The rhetoric can get a little raw in the courtroom, but it can also offer a through-the-looking-glass view on the world, taking one issue and breaking it down into a thousand different points of contention.
Such is the case in the Federal Trade Commission’s effort to block Tapestry Inc.’s $8.5 billion deal to buy Capri Holdings — which would create an accessible handbag giant with Tapestry’s Coach and Kate Spade and Capri’s Michael Kors.
In its initial salvo, the FTC argued that “consumers will lose the benefit of head-to-head competition on price, discounts and promotions, innovation, design, marketing and employee wages and workplace benefits” if the deal goes through.
In a court filing late Tuesday, Tapestry shot back at length, framing itself as a kind of savior for Michael Kors, which has seen its sales decline since the deal was revealed in August.
“The FTC’s attempt to block Tapestry’s revitalization of Michael Kors, a once great American fashion brand, makes no sense,” Tapestry told the court.
Regulators have said the deal would create “a colossus” in “‘accessible luxury’ handbags” that would dwarf all other market players.
But Tapestry is pushing for the government to explain exactly how it is defining the market and claims the case simply misjudges how the fashion industry works.
From a broader perspective, Tapestry argued the FTC’s view of the market is “unrealistic” and “consisting only of vulnerable, choice-constrained consumers that care deeply about fashion, but are unwilling to pay for it.”
To underscore the point, the company said there were more than 150 handbag brands that compete with Tapestry and Carpi and listed a good number of them, including from Alexander Wang and Alexis Bittar to Zadig & Voltaire and Zara.

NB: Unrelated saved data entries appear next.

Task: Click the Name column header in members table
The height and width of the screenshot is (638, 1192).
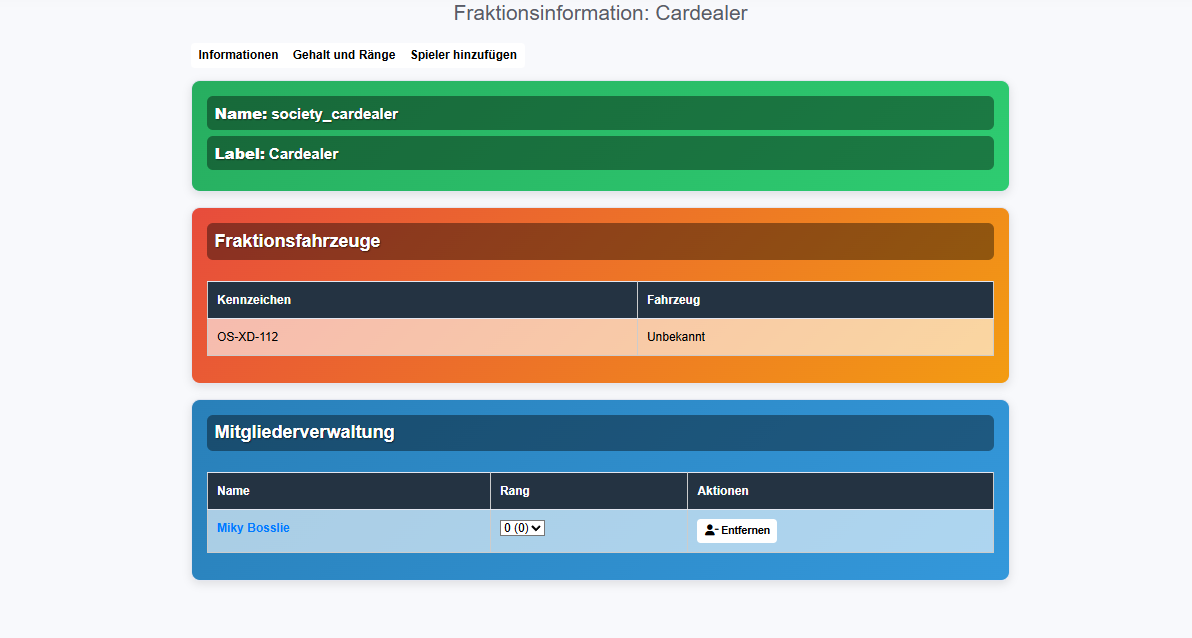Action: tap(233, 491)
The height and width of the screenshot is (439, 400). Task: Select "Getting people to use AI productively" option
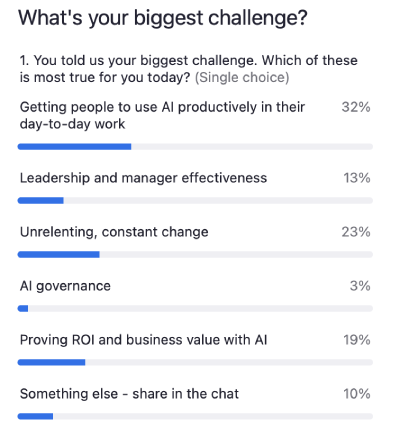pos(162,115)
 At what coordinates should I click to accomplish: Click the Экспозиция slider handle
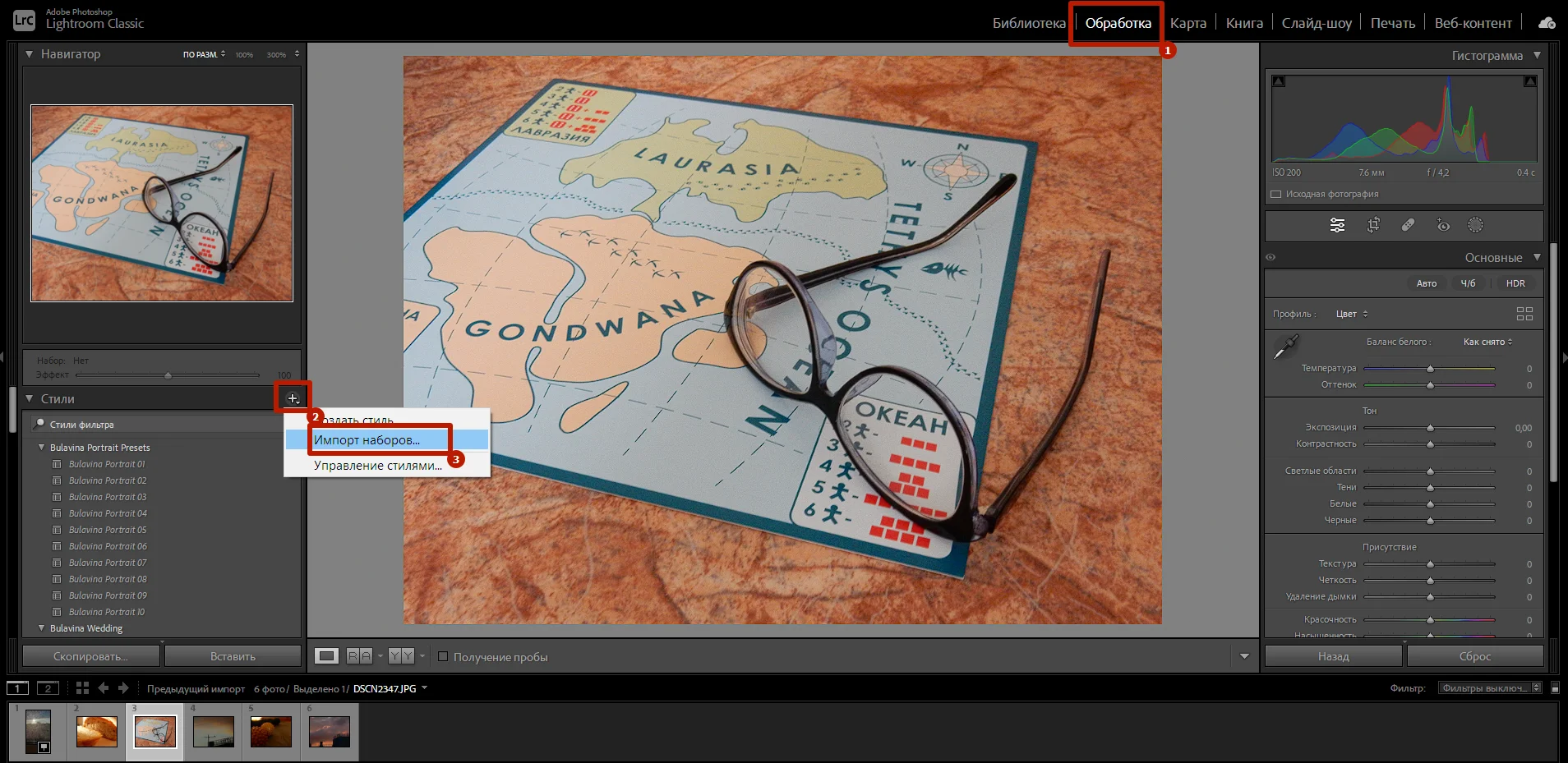pyautogui.click(x=1430, y=428)
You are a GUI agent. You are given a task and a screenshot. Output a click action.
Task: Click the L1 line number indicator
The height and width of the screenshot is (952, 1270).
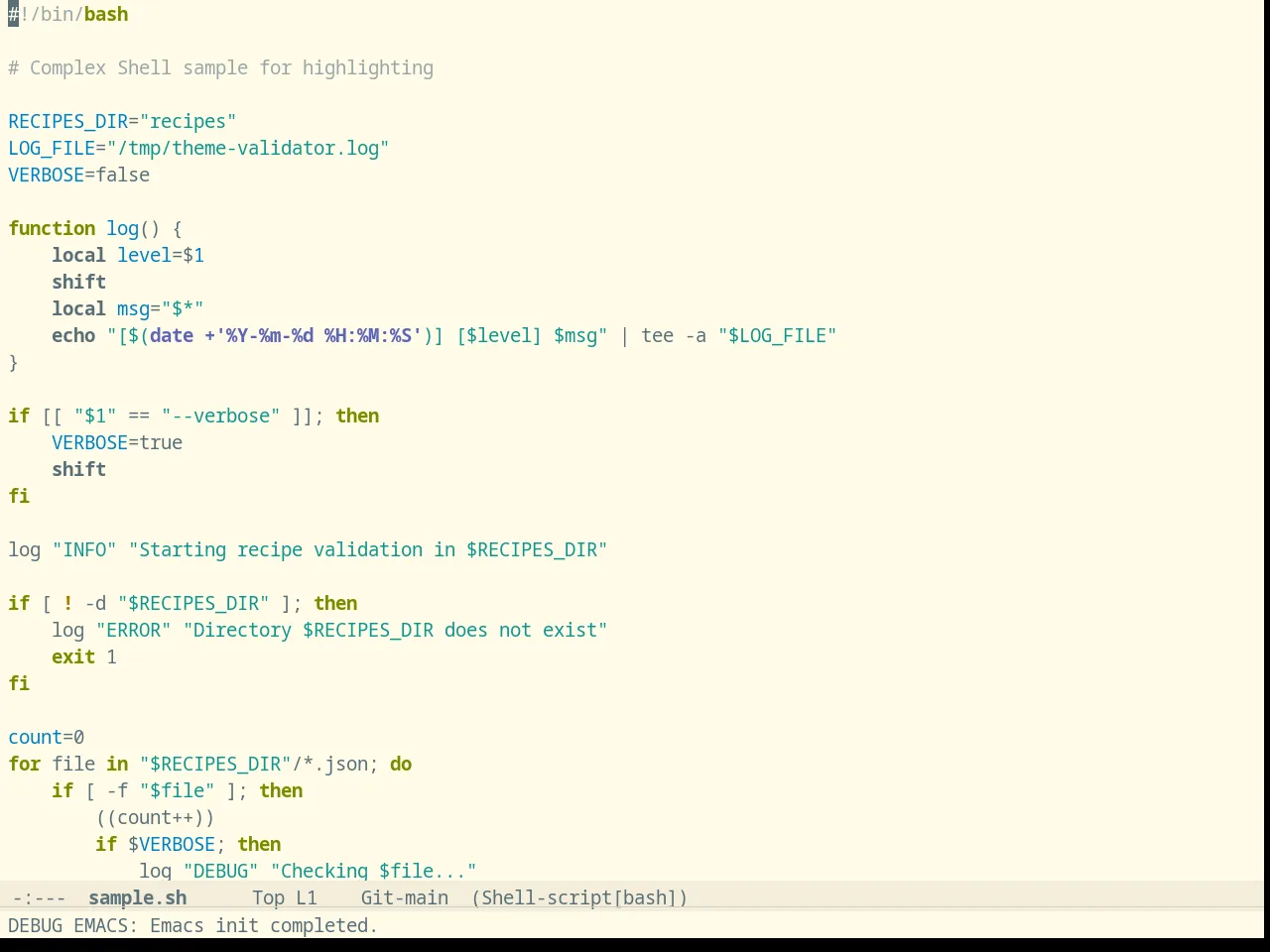pos(307,898)
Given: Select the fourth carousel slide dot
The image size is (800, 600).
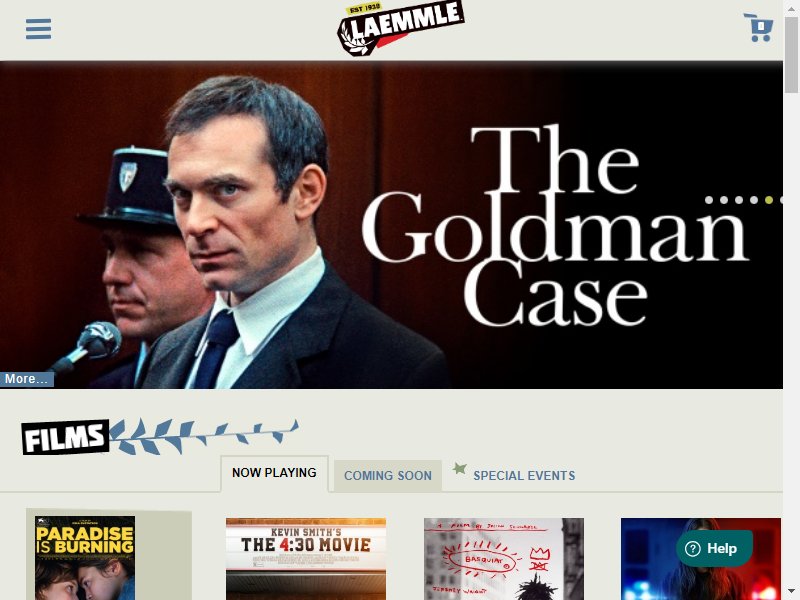Looking at the screenshot, I should [x=754, y=200].
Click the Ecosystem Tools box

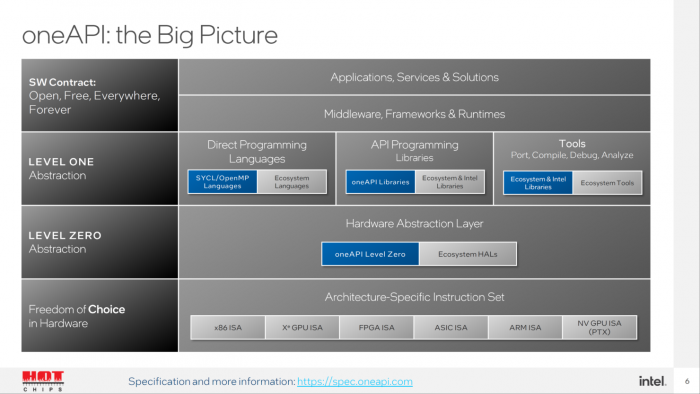click(607, 183)
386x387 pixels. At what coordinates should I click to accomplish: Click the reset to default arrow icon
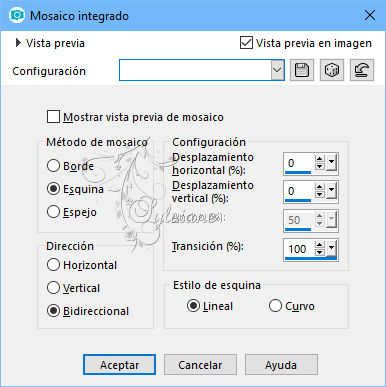(x=362, y=70)
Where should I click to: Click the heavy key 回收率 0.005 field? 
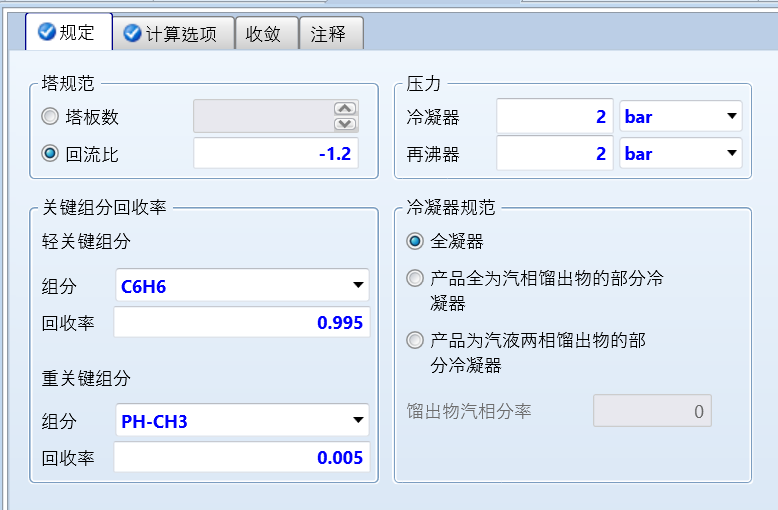tap(240, 457)
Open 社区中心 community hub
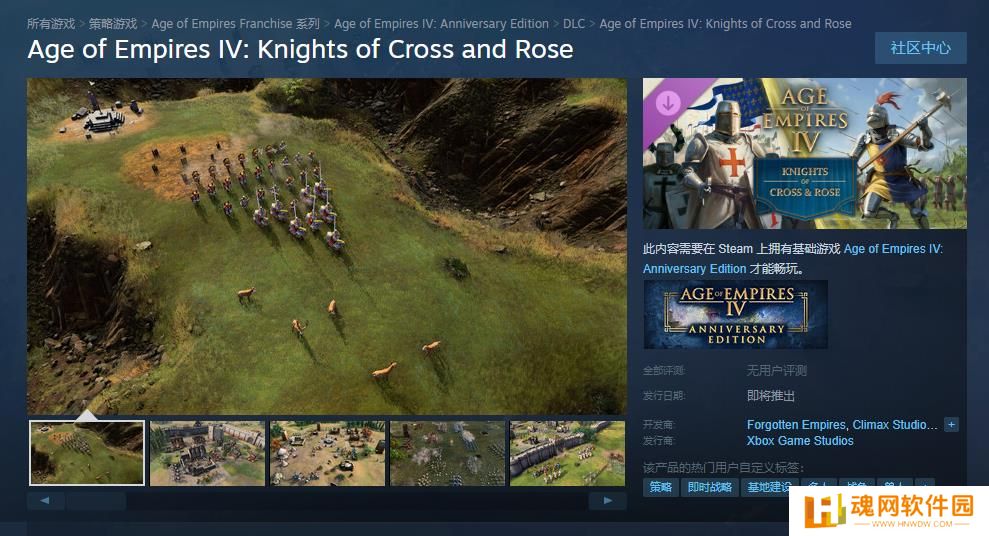989x536 pixels. (x=920, y=48)
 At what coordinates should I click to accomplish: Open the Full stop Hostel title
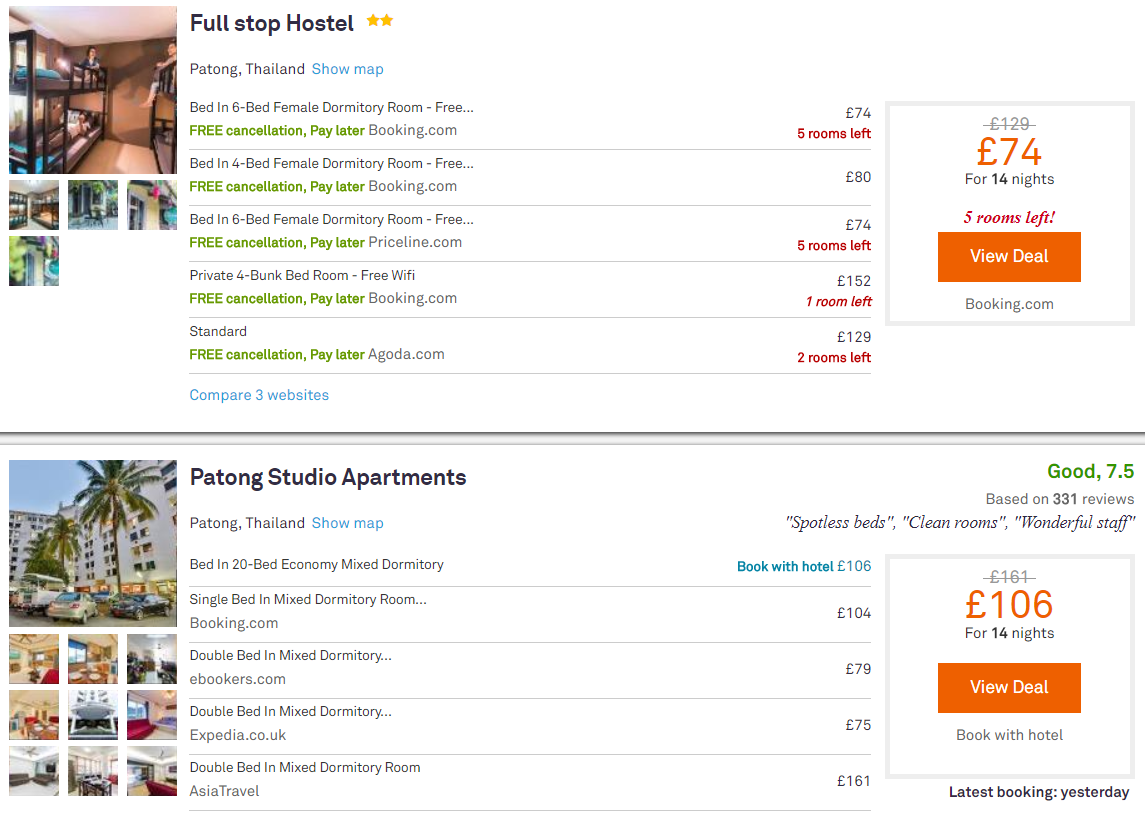(x=272, y=23)
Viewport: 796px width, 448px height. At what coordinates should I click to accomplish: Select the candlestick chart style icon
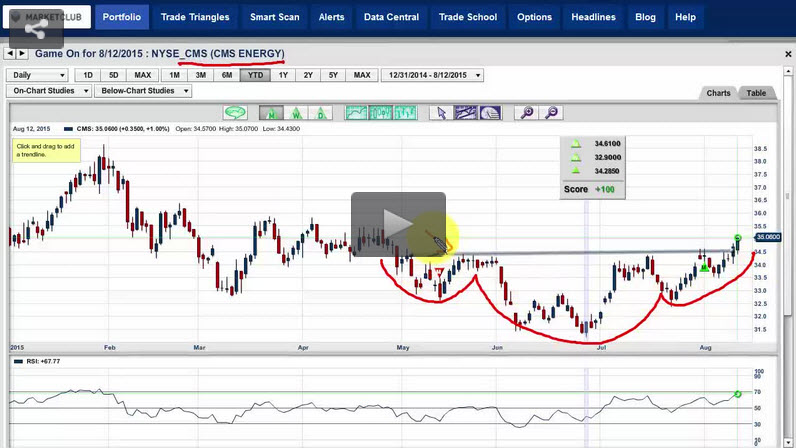coord(379,113)
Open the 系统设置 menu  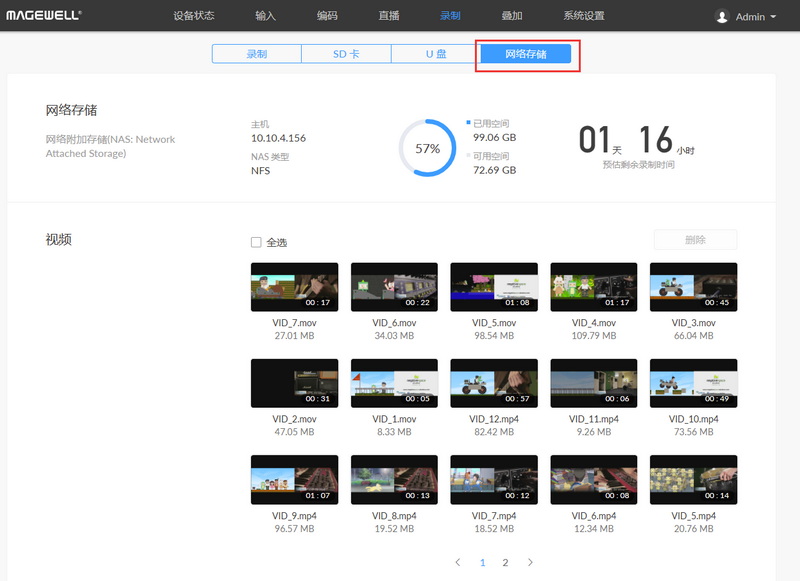pos(583,16)
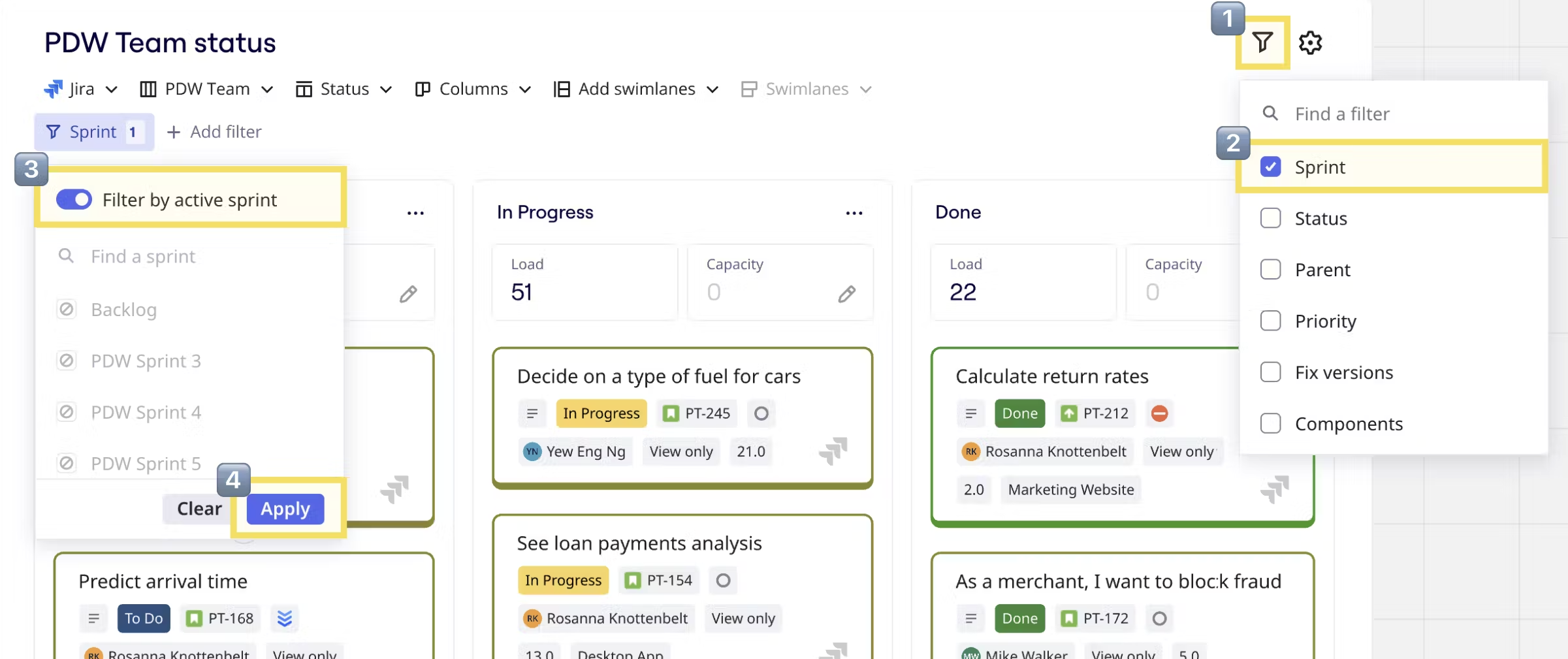Edit In Progress capacity with pencil icon

pos(846,294)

“There is no definable captive consumer of fashion handbags who cannot readily switch from brand to brand, across price ranges,” Tapestry said.
“The FTC’s worldview cannot explain why consumers spend hundreds or more to buy a frog-shaped crossbody bag, a bright pink puffed satchel, or a top-handle bag that looks like a pizza box — all handbags that Kate Spade offers — let alone why they pay more than $1,000 for a leather pouch mimicking a household trash bag, offered by what the FTC calls a ‘true luxury’ brand.
“A handbag purchase is far more emotional, multifaceted, and discretionary than the FTC’s theory can tolerate,” the court filing said. “For some, handbags are an extension of their self-expression. For others, they are purely functional, holding little or no sentimental value.”
It’s a tough market in that reading and one that Tapestry said it would not dominate if the deal goes through.
“In any properly defined market, Coach, Kate Spade, and Michael Kors would represent less than 30 percent of sales, which does not give rise to any presumption of likely harm in this highly dynamic and differentiated industry,” Tapestry said.
The two sides will meet virtually on Monday for oral arguments, where Tapestry will make its case for why regulators should give their definition of “accessible luxury” sooner rather than later given the case’s expedited schedule.
Tapestry has said it plans to complete the acquisition this calendar year.